Each week we showcase a hot new cell signaling article from a Nature Publishing Group journal. Free full text access to the paper will be maintained for three months, after which the paper will be accessible via the Research Library.
Quantitative proteomics: A new approach to an old pathway
The mitogen epidermal growth factor (EGF) induces auto-phosphorylation of the EGF receptor (EGFR) followed by tyrosine phosphorylation of a plethora of downstream targets. Phospho-proteomic approaches provide an unbiased view of early signaling events; however they are currently unable to provide a dynamic view of signaling cascades. Blagoev et al. now report the development of a new quantitative mass spectrometry method that converts temporal changes to differences in peptide isotopic abundance, and use this to characterize the temporal activation of the EGFR phosphotyrosine proteome.
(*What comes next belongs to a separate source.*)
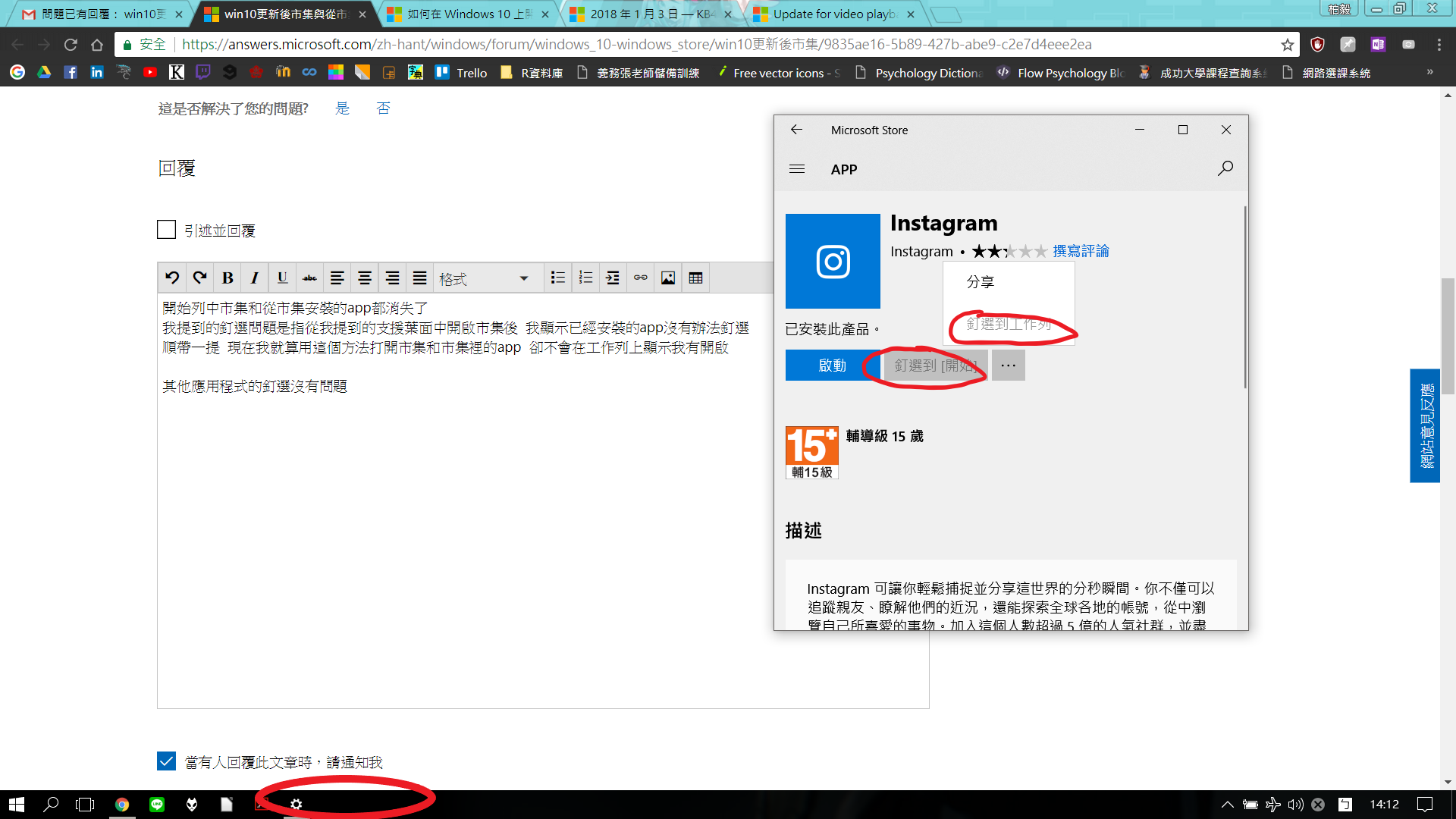Apply Bold formatting in the editor toolbar
Image resolution: width=1456 pixels, height=819 pixels.
[x=227, y=278]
The authors previously developed a method, termed stable isotope labeling by amino acids in cell culture, or SILAC, which uniformly labels cellular proteins with two distinct arginine isotopes. Using mass spectrometry, this label provides a handle to quantify the relative abundance of protein in distinct cell populations. In this report, the authors extend the method to allow the incorporation of a third isotopic label for arginine. They investigate EGF signaling kinetics by collecting cells at multiple time points after EGF stimulation and isolating the phosphotyrosine signaling components by immunoprecipitation.
An "activation profile" of 202 proteins is presented, of which 81 had at least a 1.5-fold change in activation during the time course of the experiment. Fifty previously known effectors of early EGF signaling events were validated in this screen. The set of activated proteins included those that were directly phosphorylated by the EGFR, substrates of downstream kinases and proteins that interact with tyrosine-phosphorylated targets. The EGFR was shown to be substantially activated within one minute of EGF stimulation. A number of other proteins were activated with similar kinetics to EGFR, including the E3 ubiquitin ligase c-Cbl, which plays an early role in receptor internalization. As expected, downstream components of the signaling pathway, such as adaptors recruited to the receptor and downstream kinases, were sequentially activated. Nine Arp2/3 members — a complex involved in actin microfilament branching — displayed essentially identical activation profiles consistent with cytoskeletal remodeling in response to growth factors.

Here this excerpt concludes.